本發明公開了一種ddPCR技術檢測BCR/ABL融合基因的引物及其檢測方法。以數字PCR為檢測平臺，針對3種型別的BCR/ABL融合基因，設計合成用于檢測BCR/ABL融合基因上下游引物、BCR/ABL融合基因檢測探針、內參基因的上下游引物和內參基因檢測探針，并將待測樣品cDNA模板、用于檢測BCR/ABL融合基因上下游引物、BCR/ABL融合基因檢測探針、內參基因的上下游引物、內參基因檢測探針以及PCR預混液混合，制備ddPCR微反應液滴進行PCR擴增反應，根據熒光信號類型判斷待測樣品中是否含有融合基因模板及其數量和含量。本發明的引物和探針的設計特異性強，結合數字PCR技術檢測靈敏度更高，通過軟件自動化進行結果判讀，避免產生假陰性結果，因此可以用于少量白血病細胞進行檢測，減少患者復發的可能。

技術領域

本發明涉及生物技術領域中基因的分子生物學檢測，尤其涉及一種ddPCR技術檢測BCR/ABL融合基因的引物及其檢測方法。

背景技術

abl為一原癌基因，位于9號染色體q34，基因產物是一種非受體型酪氨酸蛋白激酶；bcr基因位于22號染色體q11，正常的bcr基因產物為160kD的胞質磷酸蛋白，由于t(9；22)(q34；q11)的易位，形成bcr/abl融合基因，該易位產生bcr/abl嵌合基因，基因產物為210kD的融合蛋白，它的表達激活了酪氨酸蛋白激酶，改變了細胞的蛋白酪氨酸水平和肌動蛋白結合能力，擾亂了正常的信號傳導途徑，抑制了凋亡的發生。

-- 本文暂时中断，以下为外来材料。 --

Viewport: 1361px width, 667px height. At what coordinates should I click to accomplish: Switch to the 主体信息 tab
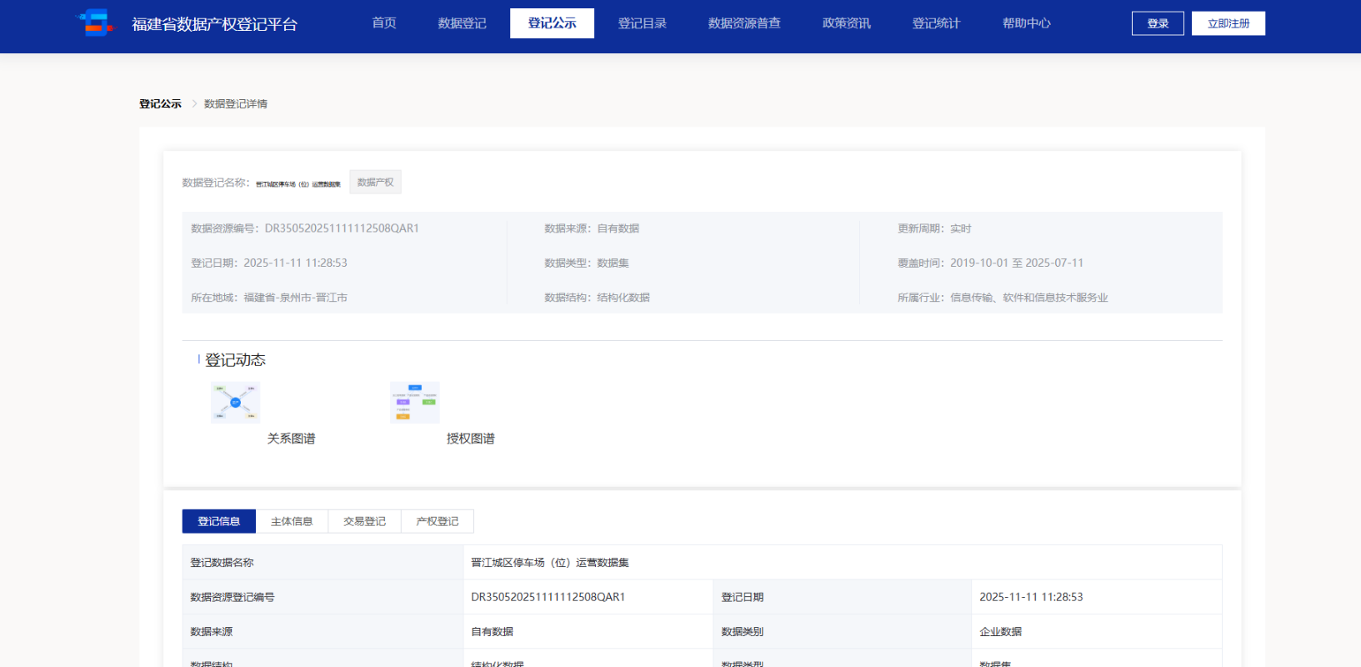pyautogui.click(x=292, y=521)
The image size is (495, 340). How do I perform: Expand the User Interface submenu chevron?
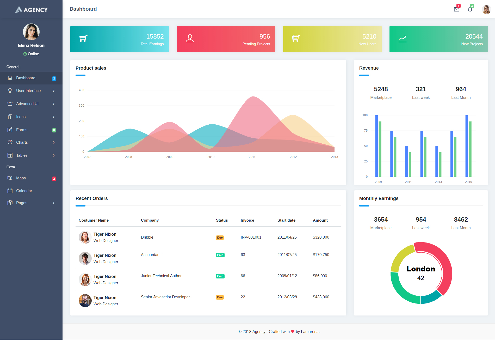pyautogui.click(x=54, y=91)
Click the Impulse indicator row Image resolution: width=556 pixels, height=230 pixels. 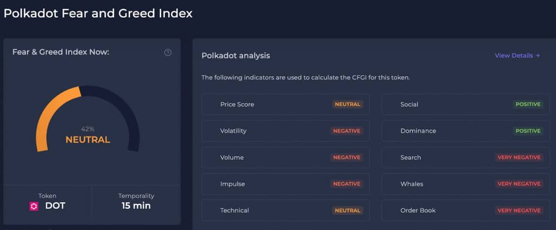coord(286,184)
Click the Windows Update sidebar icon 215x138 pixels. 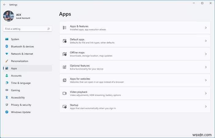[x=6, y=112]
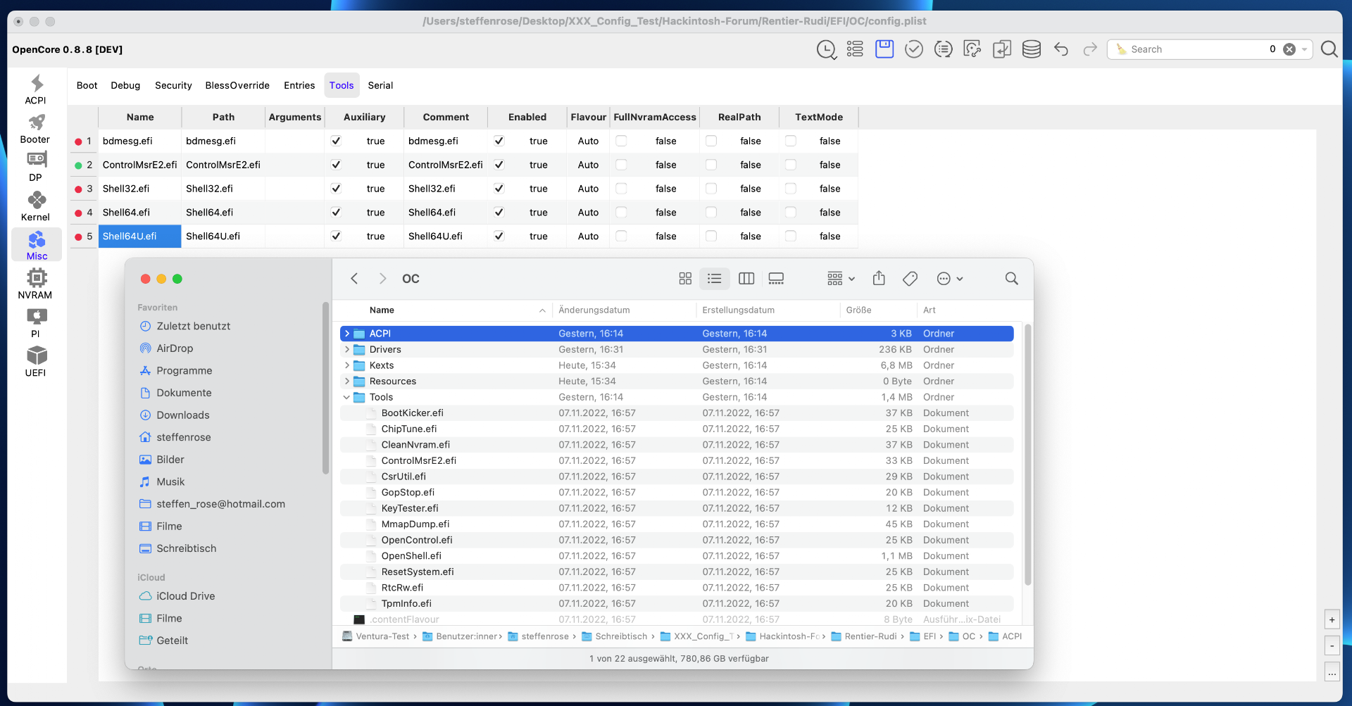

bcr基因斷裂點集中在三個區域:主要(majorbcr，M-bcr)、次要(minorbcr，m-bcr)和μ(μ-bcr)。abl基因斷裂位于第1或第2內含子。因斷裂點不一，bcr-abl融合基因及其mRNA和蛋白產物呈多樣性。根據bcr基因斷裂點的不同，主要有下述幾種類型的bcr/abl融合形式:①在典型的CML中，大部分融合基因是在主要斷裂點簇集區(M-bcr)內斷裂融合而成，由此形成的bcr/abl融合mRNA是由b3a2或b2a2轉錄而成，其最終產物是相對分子質量210×103的胞漿蛋白P210，這種癌蛋白是絕大多數慢性期CML表型異常的根源所在；②當bcr基因斷裂點發生在上游的一段長約54.4kb的內含子，也稱m-bcr區，產生一個e1a2接頭的雜合mRNA，編碼P190融合蛋白；③bcr斷裂點也可在M-bcr區的下游，即μ-bcr，產生e19a2融合，編碼P230融合蛋白。

bcr/abl融合基因存在于95％以上的慢性粒細胞白血病患者，是CML最重要的分標志，是疾病狀態的決定性因素。在一部分成人急性淋巴細胞性白血病(20％－30％)、兒童急性淋巴細胞白血病(2％－10％)和急性粒細胞性白血病的患者中也可表達bcr/abl融合基因。

目前常用的檢測BCR/ABL融合基因導致慢性髓細胞白血病(CML)和急性淋巴細胞白血病(ALL)有以下5種方法，

(1)形態學檢查，由于白血病細胞的高度異質性和多態性，重復性差，易受主觀因素的影響，其診斷一致率約60％-80％。

(2)免疫學檢測方法，主要有兩種：細胞涂片法和流式細胞術(FCM)，細胞涂片法所需設備簡單，可在顯微鏡下清楚地判斷細胞抗原和抗體結合的部位，尤其對細胞內抗原進行檢測時較易排除因細胞膜滲透處理帶來的非特異性反應，但目測不易對大量細胞進行計數，故敏感度較低，一般為10-2，目前主要用于細胞內抗原的檢測；而FCM可同時對一個細胞中2個以上的抗原進行檢測，并對大量細胞進行快速分析，準確客觀、簡單方便，但是FCM法需特殊儀器，操作技術要求高，價格昂貴，結果的重復性欠佳。

(3)細胞遺傳學檢測方法，常規應用直接法或短期培養法進行染色體RHG顯帶，但是白血病細胞分裂指數低，染色體形態短小，常顯帶不清，使得一些結構復雜或細微的改變難以準確識別。